- _Your objective_:
Reproduce the passage on thirsting for God word for word, from "Look again at" up to and including "satisfaction and peace.".

Second, thirst for God. Look carefully at verses 1 and 2 again: “As the deer pants for streams of water, so my soul pants for you, my God. My soul thirsts for God, for the living God. When can I go and meet with God?” (Psalms 42:1-2 NIV). Now, look what it isn’t saying. The psalmist isn’t thirsting for relief from his threatening situation. He isn’t thirsting for an escape from his enemies.
Now understand that it isn’t wrong to want help and pray for it. I do.
Look again at what the psalmist is saying. He is thirsting for God. It’s like Jesus teaching us to “But seek first his kingdom and his righteousness, and all these things will be given to you as well” (Matthew 6:33 NIV). On another occasion Jesus also taught us, and I’m quoting from the New Living Translation as it puts it in its “continual sense”: “Keep on asking, and you will receive what you ask for. Keep on seeking, and you will find. Keep on knocking, and the door will be opened to you” (Matthew 7:7 NLT). Here is something to learn and practice. If you are going through a tough situation and God seems silent, how about thirsting for God by seeking Him and then you will find satisfaction and peace.
I’m blessed to be in a Men’s Triplet. We meet most weeks before work. Four 30 to 45 minutes we share how we are going, share a passage from the bible and then pray for each other. Sometimes through the week we will send to each other texts of either encouragement or a bible verse. I find it helpful. If you would like to be a part of a triplet, please let me know. Anyway, we have been thinking about some praying into some things that we desire for God to breakthrough. I knew of a good friend who in recent years had desired something similar and did something about it. I invited him to come and share with my triplet. We were blessed and challenged by what we heard – how he deliberately sought the Lord through confession and adoration for God’s holiness and significant breakthrough happened.
And sometimes, in our busy lives, we just have to make it a priority to allocate time, perhaps a day or two, just to seek God. Yes, you may have a list of prayer requests, but maybe you need to first seek God and His kingdom until God breaks through. It seems that the psalmist, despite his situation started to experience something of God. He said in verse 8, “But each day the LORD pours His unfailing love upon me” (Psalms 42:8 NLT). Breakthrough was happening.

Stored records:
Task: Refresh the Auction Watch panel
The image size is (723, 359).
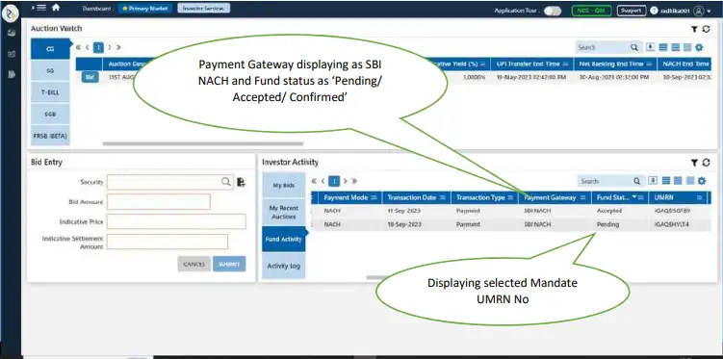Action: [x=706, y=29]
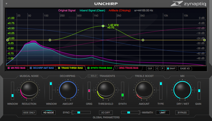Click the EASE I/O button

pyautogui.click(x=185, y=68)
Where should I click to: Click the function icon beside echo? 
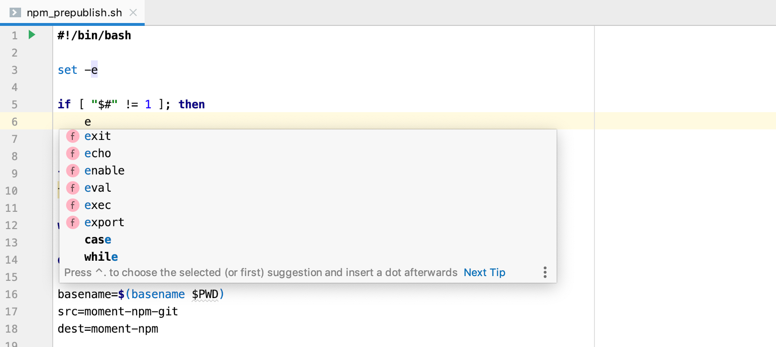coord(72,153)
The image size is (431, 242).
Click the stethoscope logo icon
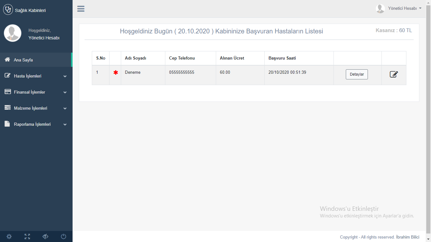(8, 10)
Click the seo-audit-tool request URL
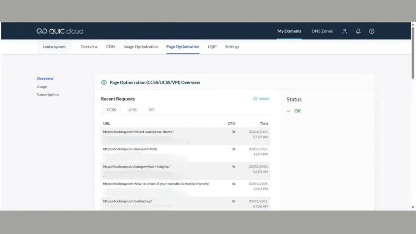 tap(131, 148)
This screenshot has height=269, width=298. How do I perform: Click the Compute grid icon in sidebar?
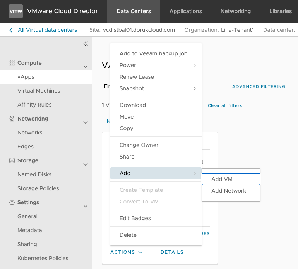12,63
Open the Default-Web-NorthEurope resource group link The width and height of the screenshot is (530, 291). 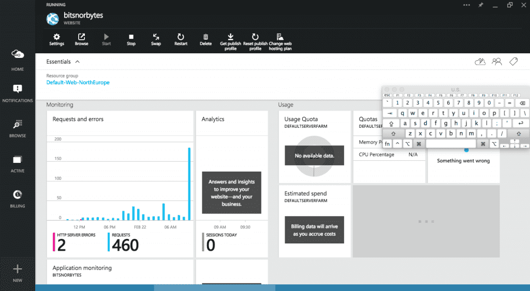(x=78, y=82)
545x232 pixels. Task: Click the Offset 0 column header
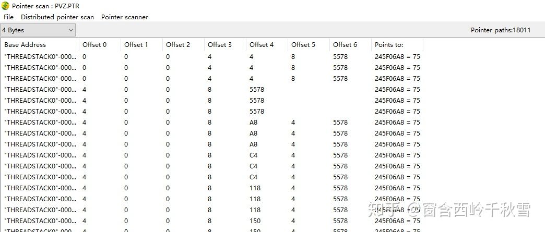(x=100, y=45)
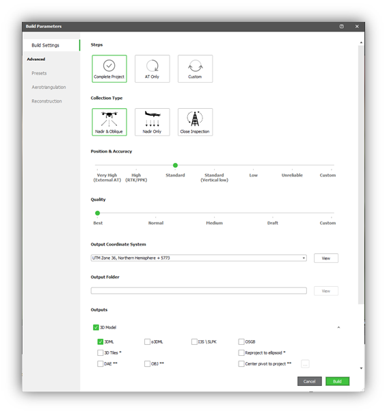Enable the OSGB format checkbox
This screenshot has width=387, height=414.
point(241,341)
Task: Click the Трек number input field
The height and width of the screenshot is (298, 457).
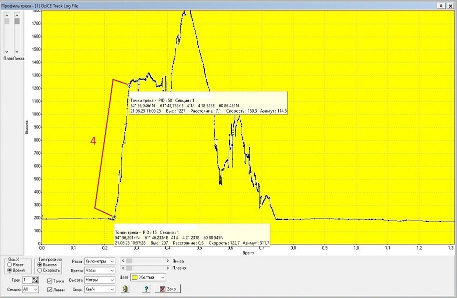Action: tap(26, 280)
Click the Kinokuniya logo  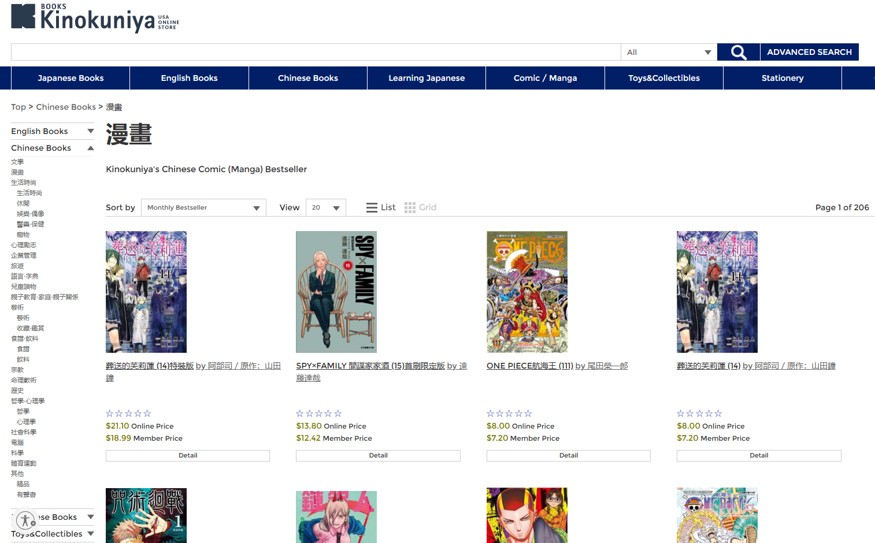95,17
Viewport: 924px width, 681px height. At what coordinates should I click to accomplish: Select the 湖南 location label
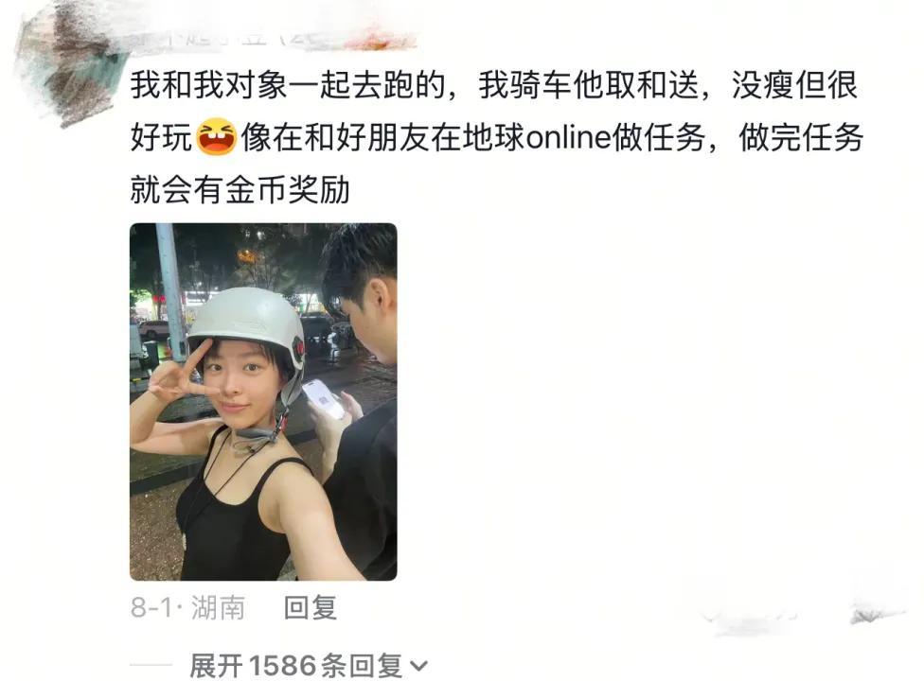tap(218, 607)
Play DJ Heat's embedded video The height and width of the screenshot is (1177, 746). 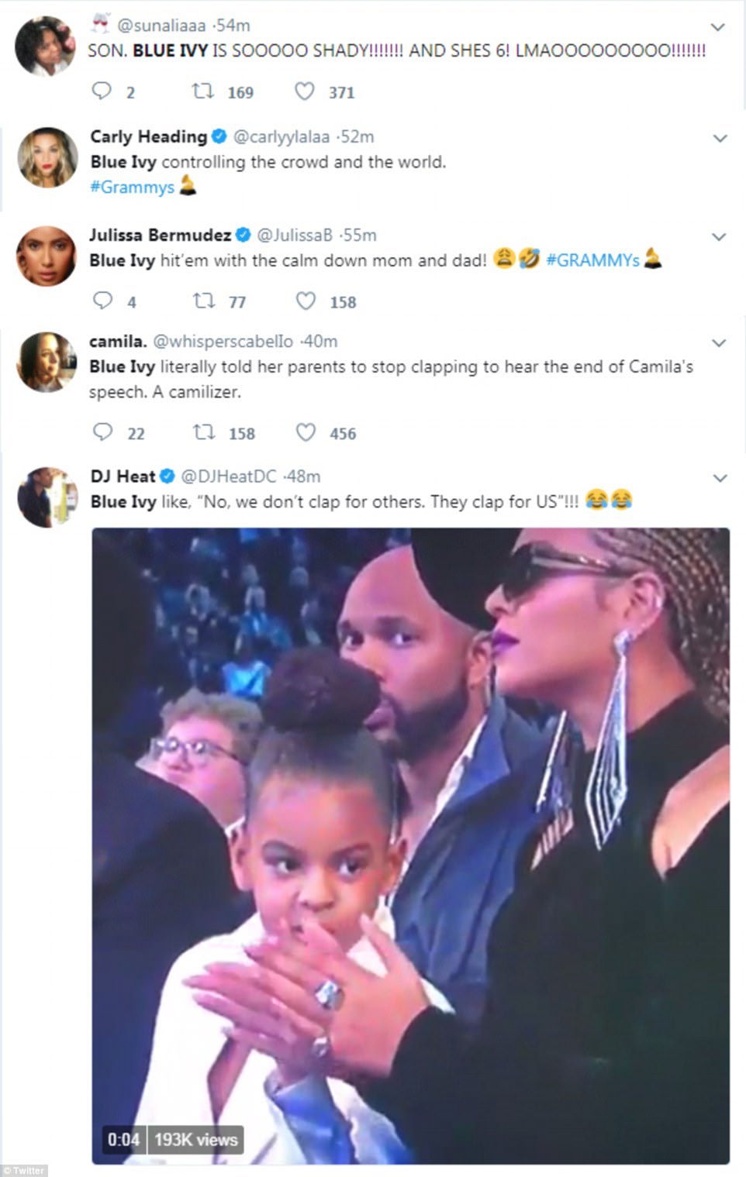(x=410, y=845)
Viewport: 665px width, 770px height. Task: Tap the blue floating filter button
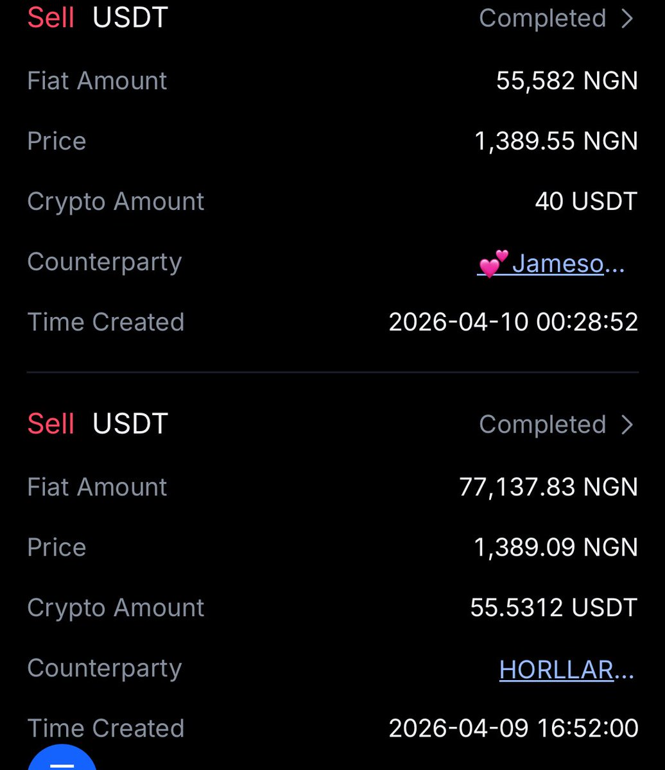(x=62, y=760)
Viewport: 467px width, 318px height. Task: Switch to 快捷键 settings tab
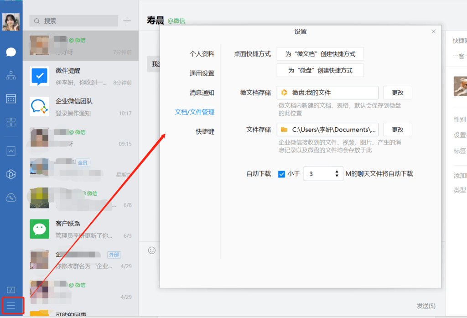(205, 131)
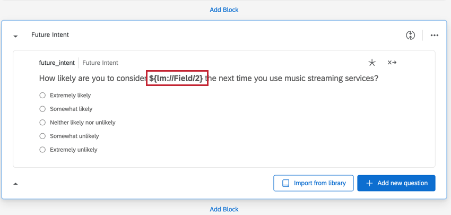Click the bottom Add Block link

pos(224,209)
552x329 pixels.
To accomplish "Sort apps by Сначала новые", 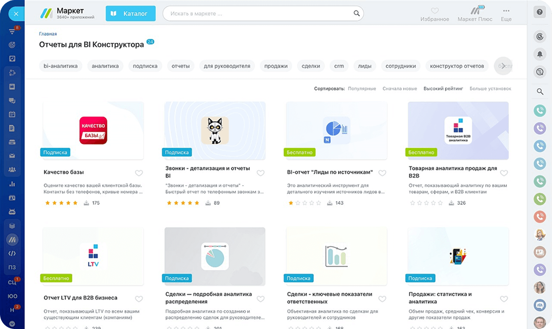I will tap(399, 88).
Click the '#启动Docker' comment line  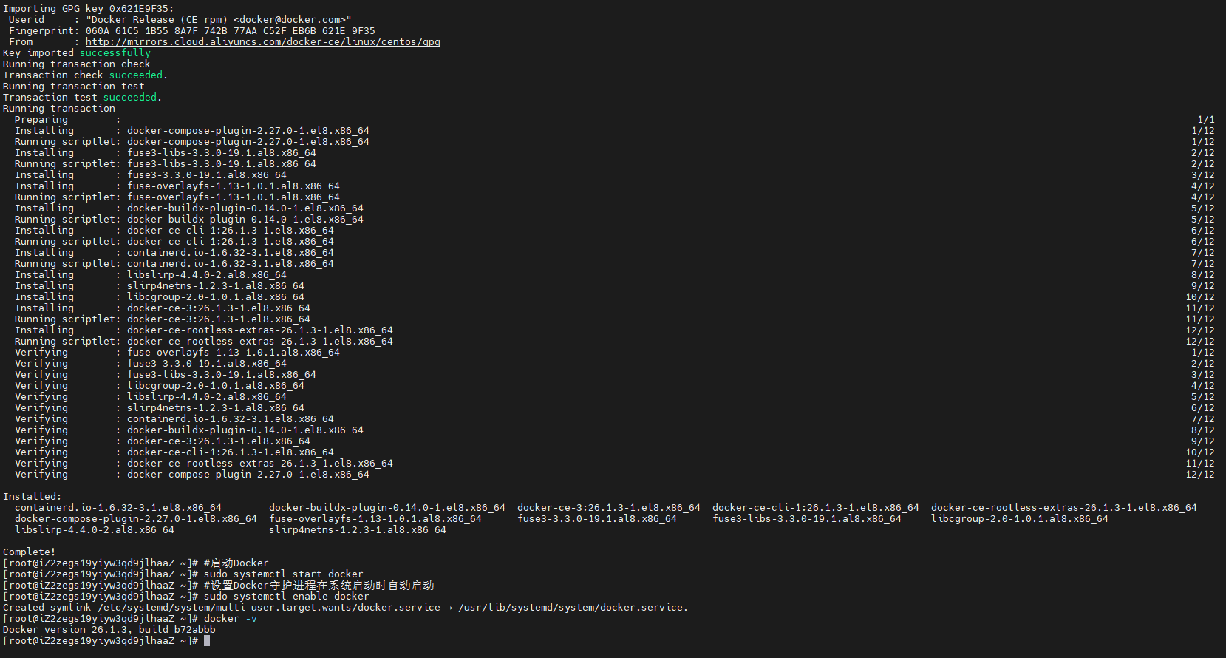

- _Solution to this problem_:
Look again at what the psalmist is saying. He is thirsting for God. It’s like Jesus teaching us to “But seek first his kingdom and his righteousness, and all these things will be given to you as well” (Matthew 6:33 NIV). On another occasion Jesus also taught us, and I’m quoting from the New Living Translation as it puts it in its “continual sense”: “Keep on asking, and you will receive what you ask for. Keep on seeking, and you will find. Keep on knocking, and the door will be opened to you” (Matthew 7:7 NLT). Here is something to learn and practice. If you are going through a tough situation and God seems silent, how about thirsting for God by seeking Him and then you will find satisfaction and peace.